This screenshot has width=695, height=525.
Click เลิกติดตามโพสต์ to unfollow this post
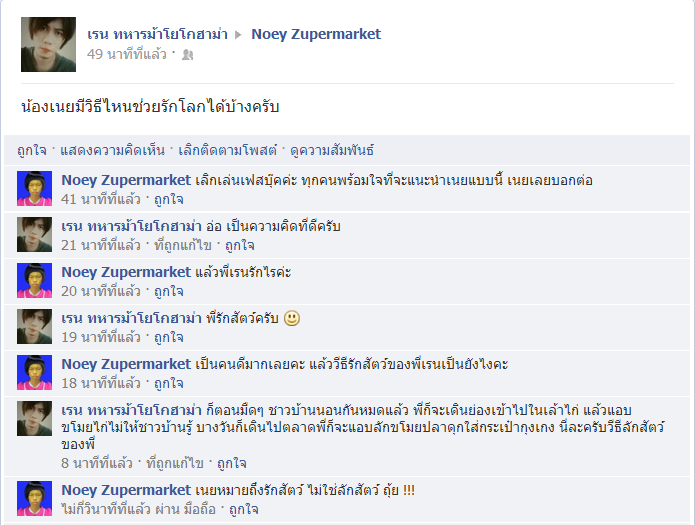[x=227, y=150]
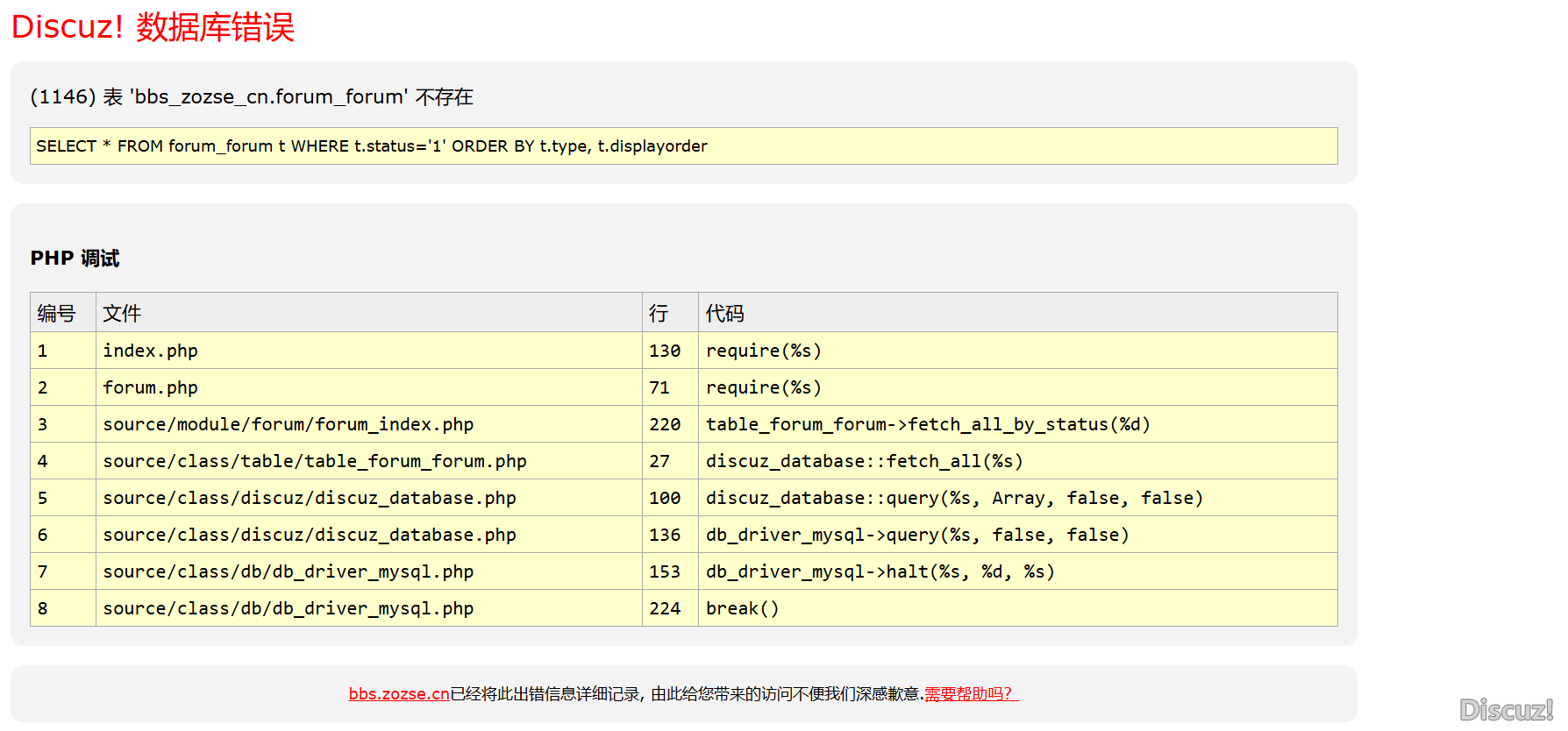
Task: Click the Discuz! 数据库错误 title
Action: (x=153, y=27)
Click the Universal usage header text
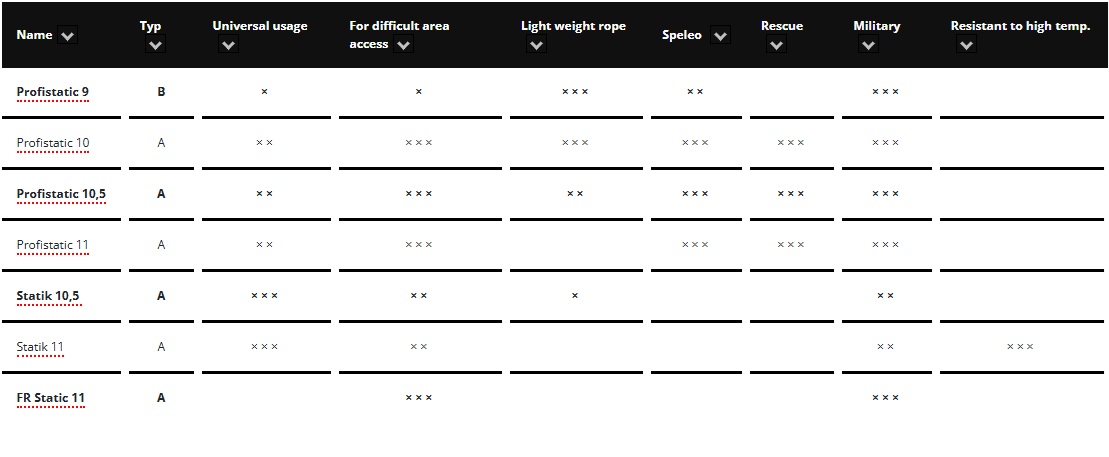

_ _ _ _

Required task: Rewrite the material with "header text" changed to "heading" and everything else kept the same. Omit the pictures from your answer.

Final result:
This screenshot has width=695, height=525.
Click เลิกติดตามโพสต์ to unfollow this post
[x=227, y=150]
Task: Click the Discuz! 数据库错误 title
Action: (x=153, y=27)
Click the Universal usage heading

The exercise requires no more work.